Employment Security Department of Nevada v. Verrati

*303OPINION

Per Curiam:

On August 22, 1986, respondent Michael James Verrati was observed repeatedly nodding off and sleeping for up to a few minutes at a time while on duty as a boxman in the casino of the Stardust Hotel in Las Vegas. This behavior continued for more than two hours. Casino personnel who removed him from the game observed that his speech was slurred and asked him to submit to a blood test. Verrati refused to take a blood test, but offered to take a urine or other non-invasive drug or alcohol test. The casino suspended Verrati and terminated him a few days later. The reason given for Verrati’s termination was his refusal to submit to the blood test.

Verrati filed a claim for unemployment benefits with the Nevada Employment Security Department. His former employer contested the claim. The Employment Security Department denied Verrati’s claim on the basis that his refusal to take the blood test was a violation of an employer rule and misconduct in connection with work within the meaning of NRS 612.385. A hearing was held, and the hearing officer affirmed the Department’s decision, finding that the casino management had probable or reasonable cause for requiring Verrati to take a blood test. The hearing officer also found that there had been an incident three days earlier in which Verrati was warned about being inattentive. Verrati appealed to the Board of Review, which adopted the findings and conclusions of the hearing officer and affirmed his decision.

Verrati filed a petition for judicial review, and on June 5, 1987, the district court entered an order reversing the Board’s decision. The court’s order did not explain the basis for its decision, but the minute entry for the case stated that “[t]he court . . . does not *304think nodding off is enough to deny benefits.” This appeal followed.

If the factual findings of the Board are supported by evidence, they are conclusive, and a reviewing court’s jurisdiction is confined to questions of law. NRS 612.530(4). “[I]n reviewing the decision of an administrative agency, the district court is limited to a determination of whether the board acted arbitrarily or capriciously.” Leeson v. Basic Refractories, 101 Nev. 384, 385, 705 P.2d 137, 138 (1985) (citations omitted). “[T]he question is whether the board’s decision was based on substantial evidence; neither this court nor the district court may substitute its judgment for that of the administrative agency.” Id. at 385-86, 705 P.2d at 138 (quoting State, Emp. Sec. Dep’t v. Weber, 100 Nev. 121, 124, 676 P.2d 1318, 1320 (1984)).

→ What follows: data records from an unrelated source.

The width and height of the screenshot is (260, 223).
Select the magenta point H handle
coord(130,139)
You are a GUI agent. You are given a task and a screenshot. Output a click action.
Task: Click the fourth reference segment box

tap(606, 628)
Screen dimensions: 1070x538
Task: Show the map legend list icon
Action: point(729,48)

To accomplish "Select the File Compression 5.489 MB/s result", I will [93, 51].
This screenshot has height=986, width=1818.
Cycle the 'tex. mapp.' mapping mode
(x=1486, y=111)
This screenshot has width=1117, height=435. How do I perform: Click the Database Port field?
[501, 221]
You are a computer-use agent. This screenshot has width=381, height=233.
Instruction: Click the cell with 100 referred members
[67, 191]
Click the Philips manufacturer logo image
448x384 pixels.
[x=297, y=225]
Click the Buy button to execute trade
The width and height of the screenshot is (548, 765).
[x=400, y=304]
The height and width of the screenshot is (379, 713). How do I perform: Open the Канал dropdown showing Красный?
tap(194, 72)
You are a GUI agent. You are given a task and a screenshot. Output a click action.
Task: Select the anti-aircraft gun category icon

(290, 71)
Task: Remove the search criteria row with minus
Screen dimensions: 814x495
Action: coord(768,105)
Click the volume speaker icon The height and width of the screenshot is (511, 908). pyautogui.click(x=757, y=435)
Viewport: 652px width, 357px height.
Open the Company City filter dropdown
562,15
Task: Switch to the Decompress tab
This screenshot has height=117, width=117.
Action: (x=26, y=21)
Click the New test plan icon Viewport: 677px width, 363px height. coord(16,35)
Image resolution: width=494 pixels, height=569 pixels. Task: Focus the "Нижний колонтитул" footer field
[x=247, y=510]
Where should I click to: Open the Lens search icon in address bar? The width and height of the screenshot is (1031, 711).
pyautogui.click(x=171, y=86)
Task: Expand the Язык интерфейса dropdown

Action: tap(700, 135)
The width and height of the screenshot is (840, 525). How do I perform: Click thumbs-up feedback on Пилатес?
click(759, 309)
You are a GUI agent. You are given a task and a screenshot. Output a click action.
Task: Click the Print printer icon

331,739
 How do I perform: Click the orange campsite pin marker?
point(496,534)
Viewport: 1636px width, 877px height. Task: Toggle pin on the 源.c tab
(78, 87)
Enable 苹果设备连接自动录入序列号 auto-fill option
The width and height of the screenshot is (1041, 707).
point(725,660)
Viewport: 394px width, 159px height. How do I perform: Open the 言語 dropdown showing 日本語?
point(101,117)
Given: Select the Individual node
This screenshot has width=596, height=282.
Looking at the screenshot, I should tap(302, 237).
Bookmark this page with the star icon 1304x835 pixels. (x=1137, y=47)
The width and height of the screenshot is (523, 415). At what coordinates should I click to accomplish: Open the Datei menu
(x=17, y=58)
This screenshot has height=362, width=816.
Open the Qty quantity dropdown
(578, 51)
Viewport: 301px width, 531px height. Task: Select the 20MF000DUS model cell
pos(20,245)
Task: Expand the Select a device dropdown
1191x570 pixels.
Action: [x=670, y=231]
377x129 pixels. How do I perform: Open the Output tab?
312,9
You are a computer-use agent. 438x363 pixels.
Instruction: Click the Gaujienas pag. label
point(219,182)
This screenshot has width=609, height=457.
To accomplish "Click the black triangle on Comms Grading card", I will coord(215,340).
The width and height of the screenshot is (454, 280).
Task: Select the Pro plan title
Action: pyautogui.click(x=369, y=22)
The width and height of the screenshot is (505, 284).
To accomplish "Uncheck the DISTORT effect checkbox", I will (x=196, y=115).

The Board denied Verrati benefits pursuant to NRS 612.385 because it found he had been discharged for misconduct connected with his work. We have previously explained that “[Cjarelessness or negligence on the part of the employee of such a degree as to show a substantial disregard of the employer’s interests or the employee’s duties and obligations to his employer” are considered NRS 612.385 misconduct, as are “deliberate violation or disregard on the part of the employee of standards of behavior which his employer has the right to expect.” Barnum v. Williams, 84 Nev. 37, 41, 436 P.2d 219, 222 (1968) (citing Boynton Cab Co. v. Neubeck, 296 N.W. 636 (Wis. 1941)).

Verrati was nodding off during a period of about two hours, and he had been warned concerning inattentiveness a few days before the August 22 incident. Verrati’s duties included observing and supervising the game, receiving and depositing money and distributing markers. He could not execute these duties when nodding off, and his inattentiveness created an obvious risk of harm to the casino. Moreover, sleeping on duty violated one of the employer’s written rules. Verrati’s behavior clearly constituted misconduct under the definition in Barnum.

The record contains substantial evidence that Verrati nodded off or slept while on duty. Under the facts of this case such behavior constitutes NRS 612.385 misconduct. Since the record contains sufficient evidence of misconduct without considering Verrati’s refusal to take the blood test, we decline to address Verrati’s contention that his employer was unreasonable in refusing to substitute a breath or urine test for the blood test. Because the Board’s decision was supported by substantial evidence and *305was not arbitrary and capricious, the district court erred in reversing the Board’s determination. Leeson, 101 Nev. at 386, 705 P.2d at 138-39.

Accordingly, we reverse the order of the district court and reinstate the decision of the Board.